Alors, pourquoi une loi sur les fake news est-elle aujourd'hui nécessaire ? Si les fausses nouvelles ont toujours existé, c'est le changement d'échelle de leur diffusion, permis par les outils numériques, qui en fait une menace pour nos démocraties. "Les fausses informations ne sont pas nécessairement plus nombreuses qu'avant, mais elles sont relayées plus rapidement et plus massivement. Elles se propagent jusqu'à six fois plus vite que les informations vérifiées. Elles font donc plus de dégâts qu'avant", a précisé Françoise Nyssen.

Un changement d'échelle dans la diffusion des fausses nouvelles

L'enjeu est donc d'adapter nos outils juridiques à ces nouveaux modes de diffusion. Parmi ces vecteurs de fausses nouvelles, on relève plusieurs catégories : les médias contrôlés par des Etats étrangers ; les plateformes numériques, qui se retranchent derrière leur statut de simples "hébergeurs de contenus" pour ne prendre aucune responsabilité sur les contenus qu'elles diffusent, alors qu'elles sont l'outil de viralité des fausses nouvelles.

La responsabilisation des plateformes dans la lutte contre les fausses informations s'inscrit dans ce mouvement. Les propositions de loi visent à compléter notre arsenal juridique dans trois directions : créer un devoir de coopération pour les plateformes vis-à-vis de tous ceux qui s'engagent en France contre les fausses informations à savoir les pouvoirs publics, la presse et la société civile (les parlementaires ont proposé que le contrôle de ce devoir de coopération soit confié au CSA) ; renforcer les obligations de transparence des plateformes vis-à-vis de leurs utilisateurs ; donner aux autorités compétentes des moyens d'action adaptés à la rapidité de propagation des fausses informations.

Le cas des campagnes électorales

Dans une démocratie, les campagnes électorales sont des périodes privilégiées pour la propagation des fausses nouvelles. A cette fin, il faut concentrer rapidement les outils juridiques sur le vrai danger, c'est-à-dire les tentatives d'influencer les résultats des élections.

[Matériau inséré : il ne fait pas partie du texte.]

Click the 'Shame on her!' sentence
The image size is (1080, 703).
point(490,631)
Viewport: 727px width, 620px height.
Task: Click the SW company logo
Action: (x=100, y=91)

Pour cela, il faut se doter d'outils juridiques de réaction rapide adaptés aux vecteurs de diffusion. Pour la TV, il faut permettre au CSA de suspendre les télévisions contrôlées par des États étrangers. Pour les plateformes, l'enjeu est double. Ce qui définit ces moyens de diffusion, c'est la rapidité. Le recours au juge des référés permet de répondre à cette rapidité. De plus, ce qui définit également ces moyens de diffusion, c'est leur opacité. La création d'une obligation de transparence pour les contenus sponsorisés des plateformes permettra d'apporter une réponse à ces campagnes de désinformation.

Quatre gardes-fous de la loi contre la manipulation de l'information

> La loi ne touche pas à la loi de 1881 ni à ses principes ;

> Elle n'enfreint aucune garantie des libertés fondamentales : liberté d'expression, protection des sources des journalistes ;

> Elle est plus protectrice qu'une situation non encadrée par la loi, où les plateformes censurent d'elles-mêmes les contenus (cf. le modèle allemand), sans être tenues d'expliquer les critères de cette censure ;

> Les actions rapides ne sont permises qu'en période électorale et de manière très encadrée (la fausse nouvelle doit être manifeste, être diffusée massivement et de manière artificielle, et doit conduire à troubler paix publique ou sincérité du scrutin). La loi ne vise donc que les tentatives volontaires de manipulation, et n'aura aucun impact sur le travail journalistique qui peut consister à révéler, à tout moment, des informations sur des questions d'intérêt public.